By Lincoln DePradine
Chief Justice Michael Tulloch and the Ontario Court of Appeal want changes to the authority given to Canada Border Services Agency (CBSA) officers to search the cellphone and other devices of travelers, saying new measures are needed to guard against discrimination at the border and to ensure searches are not based on “racial stereotypes”.
Current Canadian law allows CBSA agents to search phones and other devices, such as tablets and laptops, as long as officers are sincerely trying to find evidence of illegal activity.
However, the Court of Appeal, in a decision released Friday, said there’s a need for a higher threshold justifying the searches.
The justices, including Tulloch, concluded that the existing law violates the right to be free from unreasonable searches that is guaranteed by the Canadian Charter of Rights and Freedoms.
The law “mostly misses the mark” and is “the lowest possible standard to justify a search”, according to Chief Justice Tulloch.
“Because the border is not a Charter-free zone, it is also not an almost-anything-goes zone for highly intrusive searches like digital device examinations,” wrote Tulloch on behalf of a unanimous three-judge panel that included Justices Jonathon George and Patrick Monahan.
Tulloch pointed out that about 62 percent of more than 31,000 searches of digital devices conducted by CBSA, between 2017 and 2020, uncovered no evidence of illegal activity.
“This significant invasion of the privacy of many innocent travellers is a strong sign that the law is unreasonable,” said Tulloch, a Jamaican-Canadian and Osgoode Hall Law School graduate, who also is a former president of the Canadian Association of Black Lawyers.
He was appointed Chief Justice of Ontario in December 2022. He’s the first Black judge appointed to the Ontario Court of Appeal and the first Black Chief Justice of any Canadian province.
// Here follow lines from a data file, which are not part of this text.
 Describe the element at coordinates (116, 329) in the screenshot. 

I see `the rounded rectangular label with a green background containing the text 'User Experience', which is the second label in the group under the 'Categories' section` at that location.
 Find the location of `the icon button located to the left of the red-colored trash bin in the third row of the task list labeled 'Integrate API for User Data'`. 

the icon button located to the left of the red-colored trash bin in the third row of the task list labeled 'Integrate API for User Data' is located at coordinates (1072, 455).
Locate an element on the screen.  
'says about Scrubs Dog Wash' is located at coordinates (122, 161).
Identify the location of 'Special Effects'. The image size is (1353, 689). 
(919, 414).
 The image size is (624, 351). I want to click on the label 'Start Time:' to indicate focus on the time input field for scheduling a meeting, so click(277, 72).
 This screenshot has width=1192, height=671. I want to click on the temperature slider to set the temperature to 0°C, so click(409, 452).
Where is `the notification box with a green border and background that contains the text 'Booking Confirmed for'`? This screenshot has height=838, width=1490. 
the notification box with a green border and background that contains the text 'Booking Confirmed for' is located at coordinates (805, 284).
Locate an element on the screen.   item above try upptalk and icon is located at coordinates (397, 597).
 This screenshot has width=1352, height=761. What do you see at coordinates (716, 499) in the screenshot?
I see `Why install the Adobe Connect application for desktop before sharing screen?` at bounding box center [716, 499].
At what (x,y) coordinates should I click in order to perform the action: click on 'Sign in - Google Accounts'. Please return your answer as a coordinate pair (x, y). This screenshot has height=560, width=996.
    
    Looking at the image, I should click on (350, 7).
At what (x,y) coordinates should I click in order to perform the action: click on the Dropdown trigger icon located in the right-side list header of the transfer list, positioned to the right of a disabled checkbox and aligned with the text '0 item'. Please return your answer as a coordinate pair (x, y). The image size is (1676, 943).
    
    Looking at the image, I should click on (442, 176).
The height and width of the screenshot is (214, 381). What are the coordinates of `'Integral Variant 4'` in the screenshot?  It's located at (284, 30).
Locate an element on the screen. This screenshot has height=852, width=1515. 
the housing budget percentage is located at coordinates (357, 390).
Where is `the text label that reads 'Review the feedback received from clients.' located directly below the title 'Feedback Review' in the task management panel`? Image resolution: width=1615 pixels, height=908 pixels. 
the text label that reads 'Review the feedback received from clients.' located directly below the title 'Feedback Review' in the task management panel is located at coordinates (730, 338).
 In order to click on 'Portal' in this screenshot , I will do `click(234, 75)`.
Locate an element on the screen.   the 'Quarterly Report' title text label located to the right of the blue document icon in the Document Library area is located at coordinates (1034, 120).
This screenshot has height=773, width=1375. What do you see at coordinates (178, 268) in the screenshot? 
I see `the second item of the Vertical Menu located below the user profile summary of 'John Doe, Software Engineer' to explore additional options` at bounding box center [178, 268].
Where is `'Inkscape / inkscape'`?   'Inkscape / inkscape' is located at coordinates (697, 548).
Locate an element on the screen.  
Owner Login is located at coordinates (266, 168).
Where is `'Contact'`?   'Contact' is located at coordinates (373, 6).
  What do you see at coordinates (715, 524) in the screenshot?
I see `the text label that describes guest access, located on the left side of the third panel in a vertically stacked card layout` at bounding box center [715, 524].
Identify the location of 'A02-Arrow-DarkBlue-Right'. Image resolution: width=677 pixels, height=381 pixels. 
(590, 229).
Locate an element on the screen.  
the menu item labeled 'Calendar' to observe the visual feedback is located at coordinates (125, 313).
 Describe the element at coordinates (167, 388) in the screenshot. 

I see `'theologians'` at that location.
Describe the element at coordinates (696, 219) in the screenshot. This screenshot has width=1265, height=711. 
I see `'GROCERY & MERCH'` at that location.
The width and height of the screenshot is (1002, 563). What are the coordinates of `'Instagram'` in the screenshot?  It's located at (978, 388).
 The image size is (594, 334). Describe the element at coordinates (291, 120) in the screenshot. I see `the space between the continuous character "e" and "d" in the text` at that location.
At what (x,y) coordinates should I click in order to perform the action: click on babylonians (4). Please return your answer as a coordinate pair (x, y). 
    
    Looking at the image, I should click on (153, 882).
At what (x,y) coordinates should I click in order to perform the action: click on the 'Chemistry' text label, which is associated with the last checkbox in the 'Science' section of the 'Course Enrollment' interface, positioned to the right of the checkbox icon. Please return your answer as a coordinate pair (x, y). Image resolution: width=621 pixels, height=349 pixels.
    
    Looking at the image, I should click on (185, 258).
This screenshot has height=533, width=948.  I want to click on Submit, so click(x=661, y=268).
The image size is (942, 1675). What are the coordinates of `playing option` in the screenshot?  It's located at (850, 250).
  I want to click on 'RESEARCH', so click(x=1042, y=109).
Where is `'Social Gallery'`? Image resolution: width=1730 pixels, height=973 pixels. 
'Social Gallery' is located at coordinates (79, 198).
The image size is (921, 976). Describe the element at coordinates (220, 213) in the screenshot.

The court’s ruling was in an appeal hearing involving two men arrested on child pornography charges, following searches of their devices by border officers in 2020.
Chief Justice Tulloch condemned child pornography, saying “offences against children are abhorrent in nature and have lasting and widespread societal impact”.
Nonetheless, the court found the search law to be unconstitutional. The judges, in their 114-page decision, gave Canada’s parliament six months to come up with new legislation.
A new, more elevated threshold would guard “against discrimination at the border”, said Chief Justice Tulloch.
The court ruled that CBSA officers must have a “reasonable suspicion”, based on an objective set of facts in each case, showing the valid possibility of a crime that would justify a search, and not on the grounds of “racial stereotypes.”
This is the same, higher threshold used to justify strip searches at the border.
“This prevents border officers from relying on mere hunches, intuition, and uncorroborated tips of unknown reliability,” said Tulloch.
The Canadian Civil Liberties Association (CCLA), which appeared before the Ontario Court of Appeal as an intervenor in the case, applauded the judges’ decision, saying “the state should not be able to view your personal and private information for no reason at all”.
A person’s “ability to move across the border, without being subjected to unjustified state intrusion into our personal devices, is vital to a free and healthy society”, CCLA added.
“Our electronic devices are a limitless trove of our most personal, intimate, and sensitive information. Any search of these devices should be circumscribed by a stringent standard and clear legislative safeguards.”
CCLA, arguing against what it describes as the “low visibility search-power” of border staff and their “limitless, standardless searches”, said such action “disproportionately affects the most vulnerable in our society”.
As an example, the Civil Liberties Association said CBSA officers “may stop people coming from certain countries to search their devices simply because of myths and stereotypes about that country — reinforcing stereotypes and targeting minority individuals”.
As well, said CCLA, officers “may also initiate searches of people’s devices because they display characteristics that they think are suspicious, such as being nervous. Marginalized individuals may appear nervous around authority figures for precisely the same reason why they are being searched — unchecked officer discretion”.